Est-ce égoïste de ne pas embarquer? On a rarement idée de l’ampleur que peut prendre les
différentes formes d’aliénation. Une de ces aliénations redoutables est l’idée qu’il faille
nécessairement mettre la morale du côté du groupe et non pas du côté de l’individu. L’individu
est un égoïste qui ne pense qu’à lui, aussi, il faut le rattacher au groupe. Or, en un autre sens, le
groupe (et les individus qui s’en réclament) est égoïste, s’il arroge le droit par sa plus grande
force d’imposer à l’individu son autorité. Si le groupe est nécessaire, il n’est pas infaillible et il
peut très bien exploiter/dominer les individus. Et l’individu qui cède fait alors exactement ce que
lui dit les plus puissants de faire. Les postures s’inversent facilement : c’est l’homme du groupe
qui est égoïste de ne pas remettre en question la puissance du groupe et c’est l’individu isolé,
rebelle qui entreprend une tâche importante de critique quand elle est nécessaire. Mais c’est
évidemment socialement ingrat et problématique d’être dans cette position.

Il ne faut donc pas chercher à me rendre « fraternel », je le suis déjà en un sens par l’utilité
sociale de la position critique. Il faut cependant se demander pourquoi PKP, l’IEDM, radio X, etc.
ne sont pas fraternel avec moi, ainsi que tous ceux qui n’en ont qu’à mon portefeuille.

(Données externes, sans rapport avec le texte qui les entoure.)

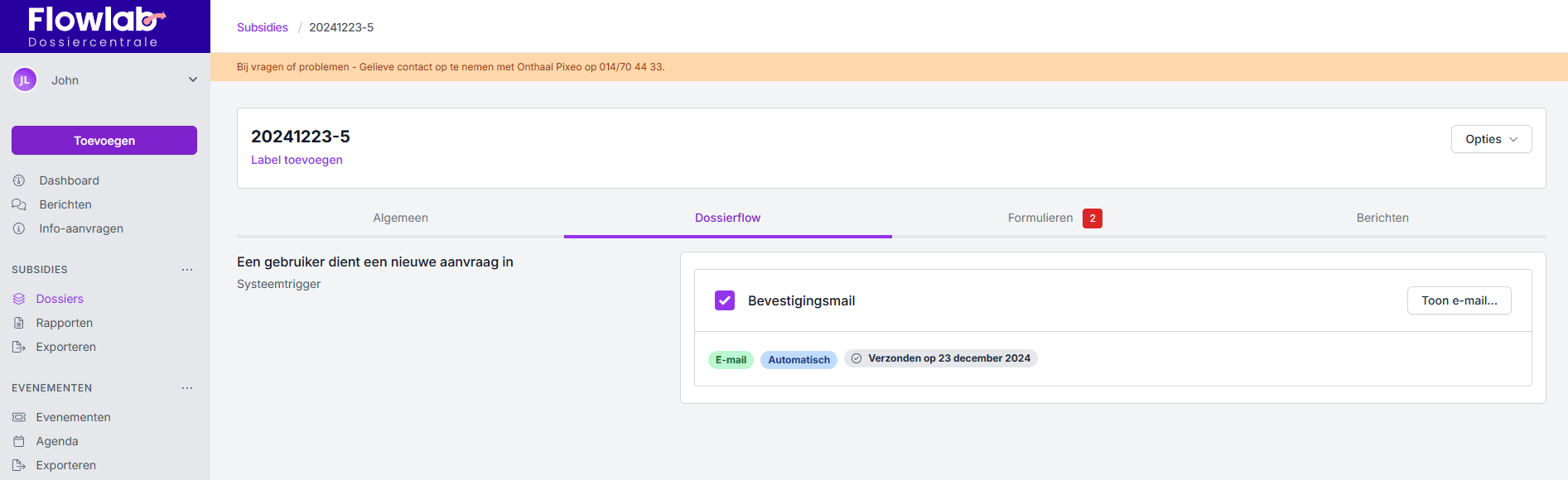Click the Dossiers stack icon
Screen dimensions: 1568x480
tap(19, 299)

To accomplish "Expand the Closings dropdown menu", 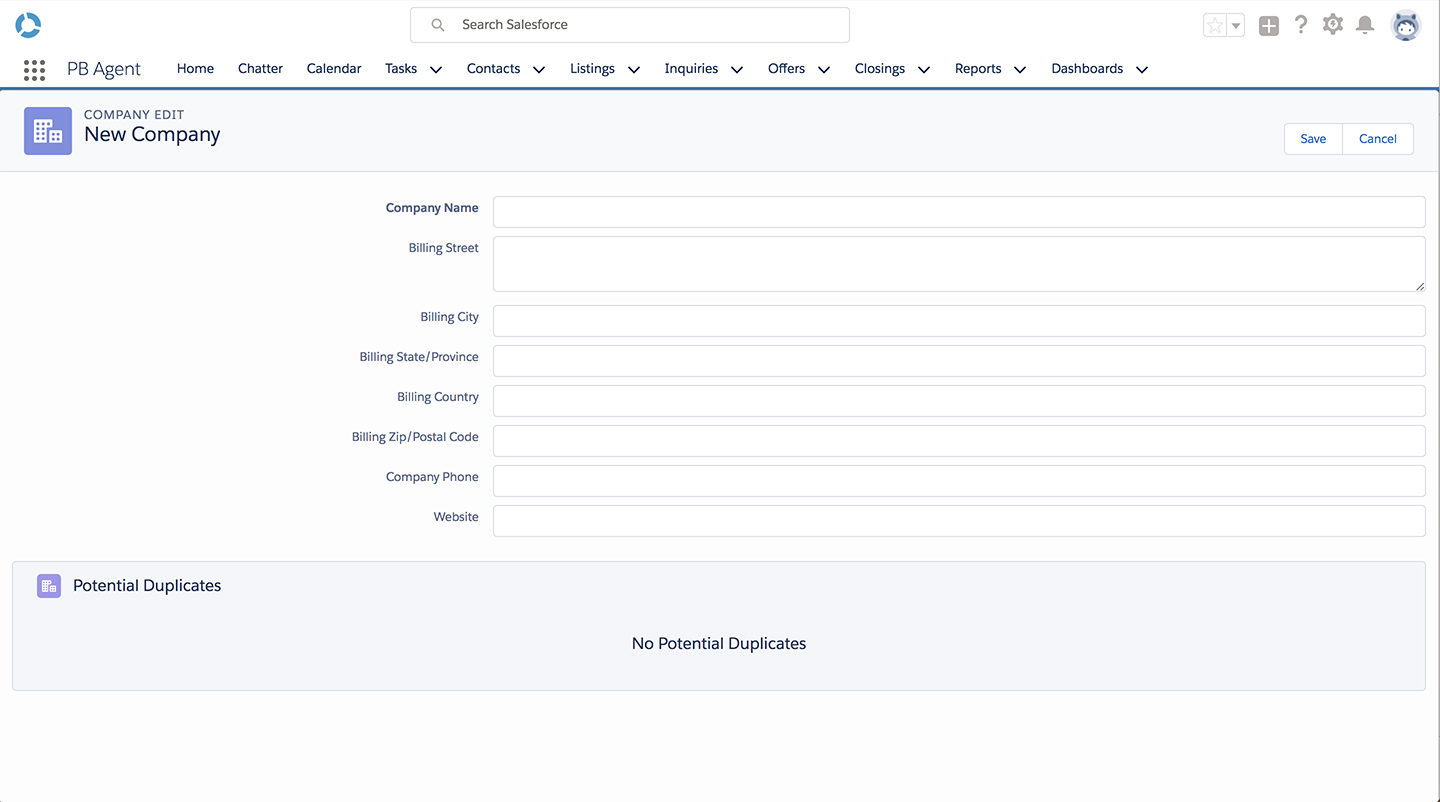I will 923,69.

C’est
simple : c’est parce que je les critique et les pointe du doigt comme les tricheurs du pacte social,
eux et leurs manigances. La position de la critique est complètement contraire à la fraternité
comme sentiment général par son esprit combattif. En un autre sens, j’accepte avec les risques
que cela comporte, de jouer un rôle d’utilité sociale ingrat. N’est-ce pas « fraternel » de ma
part? En fait, ce sont plutôt ceux qui refusent la critique qui ne sont pas fraternels  : par vanité et
attachement à leurs idées (souvent les idées des autres d’ailleurs), ils se privent de la
contribution des dissidents pour transformer et améliorer leur vision du monde. Je veux bien
tenter de faire ma part du chemin et apprendre à parfaire mon art de la critique, mais il y aura
des douleurs, des chocs, des désillusions de toute façon. Il n’y a pas de critique indolore,
quoiqu’elle puisse aussi être belle.

Paradoxalement, on peut cependant se réunir autour de l’exercice de la critique. À ce moment,


le groupe devient communauté et fonde une sorte de geste politique même. Une communauté
est bâtie par des individus libres qui s’assemblent en complémentarité et qui partagent un
exercice commun, si difficile soit-il. Faute d’empêcher les individus de se faire assimiler, les
communautés sont de simples organes de contrôle, de puissance exprimant le poids de la
masse. Le caractère double des communautés est donc très important, faute de conjuguer
l’individu et le groupe, on y perdrait ou bien la critique ou bien le sens du pacte social.
On est souvent le « Narcisse » de quelqu’un d’autre, mais on oublie que c’est réciproque. Les
artistes sont « narcissiques » dans leur quête d’art, mais pourtant les philistins le sont dans le
fait de ne pas s’y intéresser (surtout quand l’art est beau et implique une quête authentique et
complète). Même chose pour les intellectuels, dans leur quête de vérité. Les paresseux sont
peut-être narcissiques, mais beaucoup de travailleurs le sont d’exiger que tous travaillent autant
qu’eux : plutôt que de vouloir réduire le travail, ils cherchent surtout à l’imposer à tous. Si je
cherche mon bonheur, je suis un Narcisse, mais je suis autant un Narcisse que d’imposer aux
autres le sacrifice de mon bonheur (avec exigence de remerciement/compensation?) Si je n’ai
pas d’enfant, je suis un Narcisse qui ne participe pas à la tâche sociale liée à la reproduction,
mais ceux qui ont des enfants sont peut-être Narcissiques dans l’espèce d’air supérieur qu’ils se
donnent à faire un geste nécessaire pour la société (sans compter les milliers de patterns
psychologiques malsains impliqués par le fait de vouloir « mes » enfants « à moi », et faire en
sorte que de nombreux adultes seront sentimentalement des enfants non-autonomes)

Il y a un air de « vérité » à vouloir atteindre le fond, à creuser et à se dépouiller de ses masques


et de ses propres duperies (ne serait-ce qu’à deux). Maintenant, qui est assez fraternel pour le
faire avec moi, jusqu’au bout? Avec ceux-là, je fais volontiers communauté. Aux autres, il reste
la justice, qui n’a pas à être fraternel, mais qui a à défendre le faible du fort.